Exercise objective:
Every line below that contains "toolbar" is to be copied.

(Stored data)
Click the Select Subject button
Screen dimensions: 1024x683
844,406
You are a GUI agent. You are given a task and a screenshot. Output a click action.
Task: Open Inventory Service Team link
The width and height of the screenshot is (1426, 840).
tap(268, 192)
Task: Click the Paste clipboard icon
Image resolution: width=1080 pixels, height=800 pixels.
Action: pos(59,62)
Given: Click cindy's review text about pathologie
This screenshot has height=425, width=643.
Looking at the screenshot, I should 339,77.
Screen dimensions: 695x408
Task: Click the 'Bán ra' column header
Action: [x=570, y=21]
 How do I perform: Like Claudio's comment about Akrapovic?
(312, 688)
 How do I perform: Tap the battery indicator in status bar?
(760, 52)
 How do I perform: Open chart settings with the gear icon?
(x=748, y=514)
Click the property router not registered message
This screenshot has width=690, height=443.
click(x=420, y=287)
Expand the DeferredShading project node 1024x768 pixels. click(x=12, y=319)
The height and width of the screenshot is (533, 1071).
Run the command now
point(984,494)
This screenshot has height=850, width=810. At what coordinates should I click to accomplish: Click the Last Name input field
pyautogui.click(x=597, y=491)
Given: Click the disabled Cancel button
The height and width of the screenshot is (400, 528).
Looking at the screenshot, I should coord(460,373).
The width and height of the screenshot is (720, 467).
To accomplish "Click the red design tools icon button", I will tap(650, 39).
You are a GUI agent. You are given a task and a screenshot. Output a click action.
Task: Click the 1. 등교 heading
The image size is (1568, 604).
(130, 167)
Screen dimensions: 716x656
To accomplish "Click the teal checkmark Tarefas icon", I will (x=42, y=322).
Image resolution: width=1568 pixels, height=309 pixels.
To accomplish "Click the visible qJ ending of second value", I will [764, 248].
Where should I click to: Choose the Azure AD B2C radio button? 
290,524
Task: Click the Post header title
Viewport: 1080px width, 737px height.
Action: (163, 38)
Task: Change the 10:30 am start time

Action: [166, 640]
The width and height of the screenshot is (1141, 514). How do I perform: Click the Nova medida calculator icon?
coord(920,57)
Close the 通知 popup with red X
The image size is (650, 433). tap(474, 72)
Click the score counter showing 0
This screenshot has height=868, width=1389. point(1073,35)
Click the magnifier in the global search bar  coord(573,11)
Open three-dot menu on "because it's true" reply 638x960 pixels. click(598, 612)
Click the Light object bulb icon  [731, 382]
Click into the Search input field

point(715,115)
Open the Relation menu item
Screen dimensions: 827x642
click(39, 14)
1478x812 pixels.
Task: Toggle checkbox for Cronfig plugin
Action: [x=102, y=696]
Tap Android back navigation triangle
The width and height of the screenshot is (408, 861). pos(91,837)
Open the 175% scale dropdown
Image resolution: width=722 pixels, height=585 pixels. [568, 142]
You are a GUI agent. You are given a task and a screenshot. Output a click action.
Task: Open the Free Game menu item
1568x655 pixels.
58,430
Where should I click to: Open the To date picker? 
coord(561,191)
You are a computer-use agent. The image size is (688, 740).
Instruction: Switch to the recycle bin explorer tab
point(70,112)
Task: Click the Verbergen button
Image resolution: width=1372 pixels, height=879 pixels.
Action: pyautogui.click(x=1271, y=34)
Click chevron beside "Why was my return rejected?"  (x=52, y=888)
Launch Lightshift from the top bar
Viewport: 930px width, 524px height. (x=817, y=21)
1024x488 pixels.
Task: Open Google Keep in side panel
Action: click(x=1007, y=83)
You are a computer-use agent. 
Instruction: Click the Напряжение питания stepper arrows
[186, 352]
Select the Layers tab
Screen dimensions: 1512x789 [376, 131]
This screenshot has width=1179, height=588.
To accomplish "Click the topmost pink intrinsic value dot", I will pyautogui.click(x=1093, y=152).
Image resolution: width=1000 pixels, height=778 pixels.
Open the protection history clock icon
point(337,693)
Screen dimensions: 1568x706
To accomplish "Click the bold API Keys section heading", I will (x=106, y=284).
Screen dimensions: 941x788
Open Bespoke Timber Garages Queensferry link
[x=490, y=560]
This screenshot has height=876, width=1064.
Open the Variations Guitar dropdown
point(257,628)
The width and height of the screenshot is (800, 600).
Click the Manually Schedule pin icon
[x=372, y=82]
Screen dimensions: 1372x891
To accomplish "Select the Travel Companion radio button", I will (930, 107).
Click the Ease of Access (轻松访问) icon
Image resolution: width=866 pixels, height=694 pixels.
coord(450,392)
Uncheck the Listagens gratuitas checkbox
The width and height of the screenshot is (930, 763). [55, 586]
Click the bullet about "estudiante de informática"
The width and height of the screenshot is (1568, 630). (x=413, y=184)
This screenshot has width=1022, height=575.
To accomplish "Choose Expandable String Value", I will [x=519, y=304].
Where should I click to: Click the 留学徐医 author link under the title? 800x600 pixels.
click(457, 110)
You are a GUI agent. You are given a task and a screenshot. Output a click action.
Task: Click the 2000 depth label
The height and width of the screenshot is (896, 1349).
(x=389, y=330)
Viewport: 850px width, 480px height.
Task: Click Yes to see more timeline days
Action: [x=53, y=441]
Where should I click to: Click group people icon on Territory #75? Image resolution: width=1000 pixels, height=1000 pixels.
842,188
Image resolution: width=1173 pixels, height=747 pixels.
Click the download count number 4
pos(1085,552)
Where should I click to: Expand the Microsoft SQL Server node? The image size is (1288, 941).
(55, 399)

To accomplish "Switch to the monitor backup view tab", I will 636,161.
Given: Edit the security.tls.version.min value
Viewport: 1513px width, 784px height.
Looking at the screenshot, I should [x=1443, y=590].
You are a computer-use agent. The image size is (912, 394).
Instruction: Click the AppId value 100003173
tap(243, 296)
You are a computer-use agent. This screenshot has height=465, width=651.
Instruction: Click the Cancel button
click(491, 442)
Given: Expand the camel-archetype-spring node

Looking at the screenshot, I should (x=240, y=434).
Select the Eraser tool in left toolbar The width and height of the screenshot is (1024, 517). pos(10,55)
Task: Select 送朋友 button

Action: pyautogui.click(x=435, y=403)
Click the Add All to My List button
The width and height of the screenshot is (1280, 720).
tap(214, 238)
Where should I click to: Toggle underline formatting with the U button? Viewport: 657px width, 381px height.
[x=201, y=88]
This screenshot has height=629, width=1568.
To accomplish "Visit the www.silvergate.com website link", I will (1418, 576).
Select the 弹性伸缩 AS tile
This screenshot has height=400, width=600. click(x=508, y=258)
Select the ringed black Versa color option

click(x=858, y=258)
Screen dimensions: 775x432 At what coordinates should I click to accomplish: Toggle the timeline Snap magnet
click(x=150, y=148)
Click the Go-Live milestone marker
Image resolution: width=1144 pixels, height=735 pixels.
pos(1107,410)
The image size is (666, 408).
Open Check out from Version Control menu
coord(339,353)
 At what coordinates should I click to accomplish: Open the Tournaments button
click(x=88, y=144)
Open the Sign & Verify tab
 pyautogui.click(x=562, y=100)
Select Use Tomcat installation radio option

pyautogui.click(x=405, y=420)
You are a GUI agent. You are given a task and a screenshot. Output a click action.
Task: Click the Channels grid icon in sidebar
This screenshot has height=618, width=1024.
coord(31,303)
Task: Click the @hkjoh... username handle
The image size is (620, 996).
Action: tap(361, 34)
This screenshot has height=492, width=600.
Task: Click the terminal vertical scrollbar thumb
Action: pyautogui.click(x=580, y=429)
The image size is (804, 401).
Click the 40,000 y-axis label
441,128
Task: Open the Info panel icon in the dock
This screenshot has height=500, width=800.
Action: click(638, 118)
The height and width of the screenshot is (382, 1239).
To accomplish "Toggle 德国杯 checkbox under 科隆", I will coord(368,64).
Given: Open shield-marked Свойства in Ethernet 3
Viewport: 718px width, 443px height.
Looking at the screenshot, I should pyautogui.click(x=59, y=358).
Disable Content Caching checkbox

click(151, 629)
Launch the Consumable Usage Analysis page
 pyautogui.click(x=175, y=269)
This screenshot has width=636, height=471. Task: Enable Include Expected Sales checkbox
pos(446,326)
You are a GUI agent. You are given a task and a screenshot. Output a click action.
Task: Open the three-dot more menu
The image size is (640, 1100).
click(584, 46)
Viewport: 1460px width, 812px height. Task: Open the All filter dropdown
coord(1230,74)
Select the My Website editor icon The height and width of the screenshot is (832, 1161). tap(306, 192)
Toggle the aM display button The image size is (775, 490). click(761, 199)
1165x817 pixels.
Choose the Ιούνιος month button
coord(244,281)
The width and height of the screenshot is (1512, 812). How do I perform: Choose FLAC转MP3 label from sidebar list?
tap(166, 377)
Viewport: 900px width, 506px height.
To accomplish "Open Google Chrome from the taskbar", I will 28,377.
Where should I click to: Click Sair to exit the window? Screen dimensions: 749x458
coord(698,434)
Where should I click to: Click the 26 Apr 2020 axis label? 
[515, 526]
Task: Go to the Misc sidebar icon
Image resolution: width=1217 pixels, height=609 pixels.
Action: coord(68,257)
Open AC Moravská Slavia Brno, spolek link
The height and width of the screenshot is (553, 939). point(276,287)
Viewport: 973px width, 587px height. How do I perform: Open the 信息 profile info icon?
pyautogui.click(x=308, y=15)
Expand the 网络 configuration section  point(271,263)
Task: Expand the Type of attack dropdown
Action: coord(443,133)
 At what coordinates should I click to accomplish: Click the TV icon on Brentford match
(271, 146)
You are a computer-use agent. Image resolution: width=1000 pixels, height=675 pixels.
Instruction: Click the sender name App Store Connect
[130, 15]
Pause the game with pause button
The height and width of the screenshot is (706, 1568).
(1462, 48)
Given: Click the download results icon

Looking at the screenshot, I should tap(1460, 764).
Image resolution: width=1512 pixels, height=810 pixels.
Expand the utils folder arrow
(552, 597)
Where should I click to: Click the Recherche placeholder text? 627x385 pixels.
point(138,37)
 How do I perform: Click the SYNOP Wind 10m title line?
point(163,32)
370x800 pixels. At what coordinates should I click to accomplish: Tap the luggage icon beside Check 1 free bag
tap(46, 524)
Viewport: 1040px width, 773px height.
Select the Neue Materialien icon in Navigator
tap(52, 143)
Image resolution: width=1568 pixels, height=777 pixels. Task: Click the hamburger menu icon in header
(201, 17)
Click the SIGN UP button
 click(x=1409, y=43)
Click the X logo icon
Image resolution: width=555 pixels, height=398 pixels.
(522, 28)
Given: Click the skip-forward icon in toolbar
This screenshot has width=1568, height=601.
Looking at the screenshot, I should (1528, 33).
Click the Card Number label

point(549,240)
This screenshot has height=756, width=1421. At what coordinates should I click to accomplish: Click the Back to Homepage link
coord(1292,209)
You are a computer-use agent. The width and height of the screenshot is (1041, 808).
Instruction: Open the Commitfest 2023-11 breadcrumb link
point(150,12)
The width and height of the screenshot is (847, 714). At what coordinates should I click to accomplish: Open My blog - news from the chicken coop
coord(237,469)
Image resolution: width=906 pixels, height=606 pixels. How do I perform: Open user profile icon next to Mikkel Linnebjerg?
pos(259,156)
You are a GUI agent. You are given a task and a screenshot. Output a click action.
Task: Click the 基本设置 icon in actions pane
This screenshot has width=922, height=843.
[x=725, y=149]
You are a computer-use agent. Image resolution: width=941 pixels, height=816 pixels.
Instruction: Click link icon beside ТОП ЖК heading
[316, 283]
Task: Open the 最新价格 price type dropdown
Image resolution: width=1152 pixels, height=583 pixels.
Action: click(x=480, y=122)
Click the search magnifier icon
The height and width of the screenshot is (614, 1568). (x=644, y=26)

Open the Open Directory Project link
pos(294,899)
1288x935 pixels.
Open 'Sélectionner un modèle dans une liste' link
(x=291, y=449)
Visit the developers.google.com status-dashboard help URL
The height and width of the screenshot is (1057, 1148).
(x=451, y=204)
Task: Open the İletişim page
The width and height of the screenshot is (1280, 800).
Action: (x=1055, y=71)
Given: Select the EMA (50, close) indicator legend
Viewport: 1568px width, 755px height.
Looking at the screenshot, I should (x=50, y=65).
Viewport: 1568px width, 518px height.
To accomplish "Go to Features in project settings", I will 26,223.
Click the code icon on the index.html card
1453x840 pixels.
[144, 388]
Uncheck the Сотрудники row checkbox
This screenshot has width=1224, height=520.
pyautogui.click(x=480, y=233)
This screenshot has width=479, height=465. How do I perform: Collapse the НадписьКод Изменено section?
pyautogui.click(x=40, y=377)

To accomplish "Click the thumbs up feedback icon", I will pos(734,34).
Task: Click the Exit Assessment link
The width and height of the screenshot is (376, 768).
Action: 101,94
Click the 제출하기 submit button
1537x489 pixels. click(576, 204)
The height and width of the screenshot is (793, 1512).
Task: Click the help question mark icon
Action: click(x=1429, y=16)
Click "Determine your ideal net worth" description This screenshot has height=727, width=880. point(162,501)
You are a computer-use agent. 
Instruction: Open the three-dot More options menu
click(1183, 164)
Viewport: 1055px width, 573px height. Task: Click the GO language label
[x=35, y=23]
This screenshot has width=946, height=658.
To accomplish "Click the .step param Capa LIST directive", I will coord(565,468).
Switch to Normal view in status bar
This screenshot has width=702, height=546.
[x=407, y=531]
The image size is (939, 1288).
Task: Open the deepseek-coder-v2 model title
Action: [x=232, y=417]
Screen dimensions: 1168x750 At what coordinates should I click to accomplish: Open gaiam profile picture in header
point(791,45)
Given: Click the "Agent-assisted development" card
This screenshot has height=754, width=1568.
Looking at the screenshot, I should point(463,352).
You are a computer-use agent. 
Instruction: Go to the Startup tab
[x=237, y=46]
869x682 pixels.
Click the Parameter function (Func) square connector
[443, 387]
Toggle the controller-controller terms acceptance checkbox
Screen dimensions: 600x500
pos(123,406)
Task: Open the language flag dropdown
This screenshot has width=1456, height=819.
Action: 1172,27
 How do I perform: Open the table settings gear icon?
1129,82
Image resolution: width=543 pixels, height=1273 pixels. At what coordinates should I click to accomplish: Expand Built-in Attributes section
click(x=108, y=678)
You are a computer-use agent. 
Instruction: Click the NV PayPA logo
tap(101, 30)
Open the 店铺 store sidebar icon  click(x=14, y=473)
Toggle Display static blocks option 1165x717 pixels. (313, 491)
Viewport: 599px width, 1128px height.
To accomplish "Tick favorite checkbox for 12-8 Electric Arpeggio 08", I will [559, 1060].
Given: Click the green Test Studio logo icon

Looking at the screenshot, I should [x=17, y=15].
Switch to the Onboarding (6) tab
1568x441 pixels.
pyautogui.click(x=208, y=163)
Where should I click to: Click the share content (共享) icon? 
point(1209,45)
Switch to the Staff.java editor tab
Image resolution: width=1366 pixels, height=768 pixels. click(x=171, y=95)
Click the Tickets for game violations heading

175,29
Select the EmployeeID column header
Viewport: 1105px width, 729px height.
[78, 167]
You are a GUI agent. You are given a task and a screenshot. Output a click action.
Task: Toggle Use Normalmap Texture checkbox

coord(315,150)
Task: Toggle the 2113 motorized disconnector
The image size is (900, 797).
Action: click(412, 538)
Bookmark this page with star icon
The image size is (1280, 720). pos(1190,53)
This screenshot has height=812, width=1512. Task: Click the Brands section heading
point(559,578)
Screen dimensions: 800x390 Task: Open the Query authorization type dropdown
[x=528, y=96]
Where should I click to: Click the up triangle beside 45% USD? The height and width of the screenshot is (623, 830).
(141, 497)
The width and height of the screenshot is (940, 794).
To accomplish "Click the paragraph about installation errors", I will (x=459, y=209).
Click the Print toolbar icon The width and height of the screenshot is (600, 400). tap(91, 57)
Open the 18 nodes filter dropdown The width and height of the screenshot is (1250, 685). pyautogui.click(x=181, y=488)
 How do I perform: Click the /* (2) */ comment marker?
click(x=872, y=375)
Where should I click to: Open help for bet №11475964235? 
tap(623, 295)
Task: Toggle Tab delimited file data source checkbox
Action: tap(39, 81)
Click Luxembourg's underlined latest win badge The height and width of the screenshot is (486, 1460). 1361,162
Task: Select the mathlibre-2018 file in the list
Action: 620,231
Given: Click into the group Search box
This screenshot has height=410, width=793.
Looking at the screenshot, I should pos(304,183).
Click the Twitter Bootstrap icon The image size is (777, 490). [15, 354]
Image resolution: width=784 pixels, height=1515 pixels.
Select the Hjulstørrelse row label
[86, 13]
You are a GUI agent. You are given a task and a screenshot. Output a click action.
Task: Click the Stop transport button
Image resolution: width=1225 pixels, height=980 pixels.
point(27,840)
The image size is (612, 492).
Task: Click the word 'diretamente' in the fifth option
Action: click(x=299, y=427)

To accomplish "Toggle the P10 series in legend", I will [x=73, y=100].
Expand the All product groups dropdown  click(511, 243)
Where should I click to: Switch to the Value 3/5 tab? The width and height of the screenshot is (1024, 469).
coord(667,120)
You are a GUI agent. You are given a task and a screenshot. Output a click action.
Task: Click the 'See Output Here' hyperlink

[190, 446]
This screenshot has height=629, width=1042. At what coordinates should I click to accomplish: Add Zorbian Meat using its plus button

Result below:
Select the Eraser tool in left toolbar The width and height of the screenshot is (1024, 517). pos(10,55)
Given: Click the skip-forward icon in toolbar
Click the Print toolbar icon The width and height of the screenshot is (600, 400). tap(91, 57)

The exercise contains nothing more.